Sissy Spacek Acts Her Age
Everyday life for Sissy Spacek began to take on a unique quality three years ago. Passing cars would screech to a halt. Teenagers at the local Jack-in-the-Box would panic. Children clutched their parents and screamed: “It’s Carrie!”
So disturbingly effective was the actress’ portrayal of Carrie White, the high-school outcast with secret telekinetic powers in Brian De Palma’s drive-in epic Carrie, that Sissy won the National Society of Film Critics Award for Best Actress and received an Academy Award nomination for same, followed by a barrage of cover stories trumpeting her incredible promise in two other films released the next year — Welcome to L.A. and 3 Women.
Then, with the enigmatic timing of one of her characters, Sissy Spacek disappeared from the screen. In January, that will change.
First arrives Heart Beat, in which Sissy portrays Carolyn Cassady, the wife of Neal Cassady (Nick Nolte) in a love triangle with beat novelist Jack Kerouac (John Heard). Then, in March, she will appear in Coal Miner’s Daughter, based on the life of Loretta Lynn from ages thirteen through thirty-five. It is Gary Busey as Buddy Holly one better; Spacek acting and singing in the biography of the queen of country music.
Loretta Lynn and Carolyn Cassady are two roles far removed from the unstable cast of characters she portrayed up through 3 Women. And that is the point. Originally assigned in 1977, this was meant to be a story of Sissy Spacek’s followup to her first wave of success. “I’m holding out for a good part, or else I’ll become a mountain climber,” she vowed then.

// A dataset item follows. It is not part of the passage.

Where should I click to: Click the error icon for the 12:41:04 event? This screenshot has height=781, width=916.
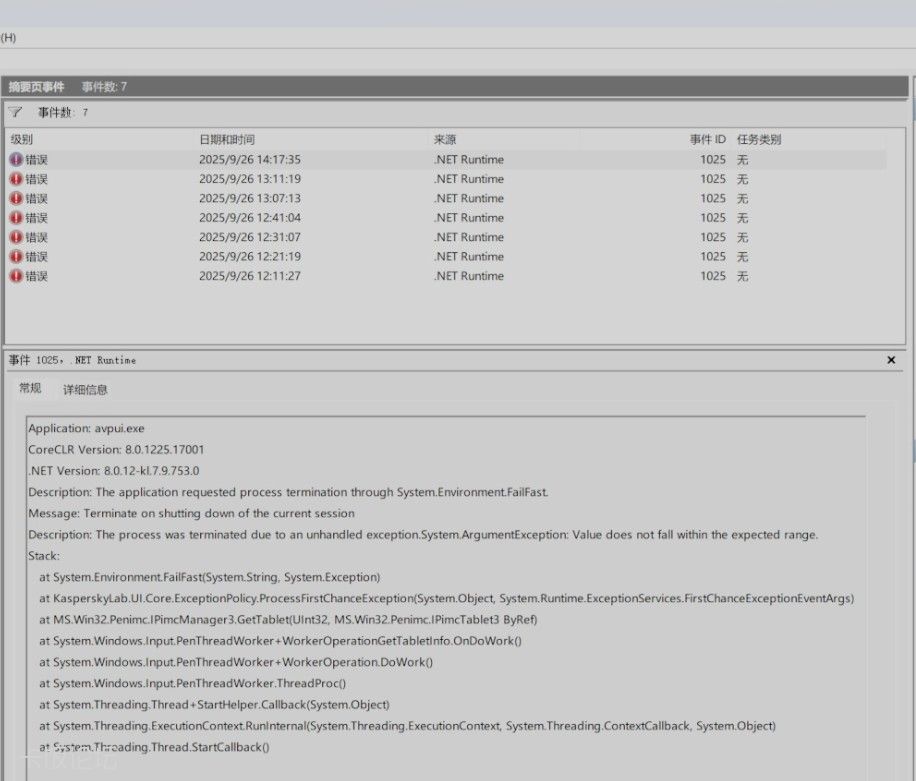pos(16,218)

It seemed a flippant statement from such an insatiable acting talent. But Spacek’s incredibly malleable personality could run, in the course of several minutes, from innocent tomboy to savvy young businesswoman. In the next two and a half years, her story would turn into one of Sissy Spacek holding out.
Mary Elizabeth Spacek (the nickname Sissy came from her two older brothers, Robbie and Ed Jr.) is remembered by childhood friends as a born ham. A Christmas Day arrival in 1950, hers was never a cold or neglectful childhood, and she flourished under all the attention. By age nine, she and Robbie had formed a Charleston and banjo duo that was popular around their hometown of Quitman, Texas. By her early teens, Sissy had saved enough baby-sitting money for an expensive twelve-string guitar; for years she carried it around with her like a trophy.
Life in Quitman was dominated by small events like getting caught jumping fences (“Mrs. Spacek, did you know your daughter has been riding our cows again?”), or being called Space-chick in school, or the time her football-player boyfriend asked for his ring back but Sissy made him cut if off.
“Things like that,” she told me almost seriously, “made me what I am today. I felt really cradled by Quitman. I felt like my whole life was headed in a single direction. Everything was always going to happen in a certain way. I was going to go to the University of Texas at Austin, like my brother Robbie, get involved with music and maybe be a female Buddy Holly. Then I intended to come back to Quitman. Two hundred miles away was worldly enough for me.
“Then something happened to blow the air out of everything.”
Robbie came down with acute leukemia. Unable to attend classes, he returned home from the university and got steadily sicker.
Right about the same time, Sissy was chosen runner-up in the area’s biggest annual beauty and talent show — the Dogwood Fiesta pageant. Wearing a space dress of her own design and performing two original songs, Sissy so impressed one judge, a newspaperwoman from Longview, that she convinced Sissy the place to start her career was New York City. Seventeen-year-old Sissy asked her parents if she could spend a few days in Manhattan with cousin Rip Torn and his wife, Geraldine Page. They said they’d sleep on it.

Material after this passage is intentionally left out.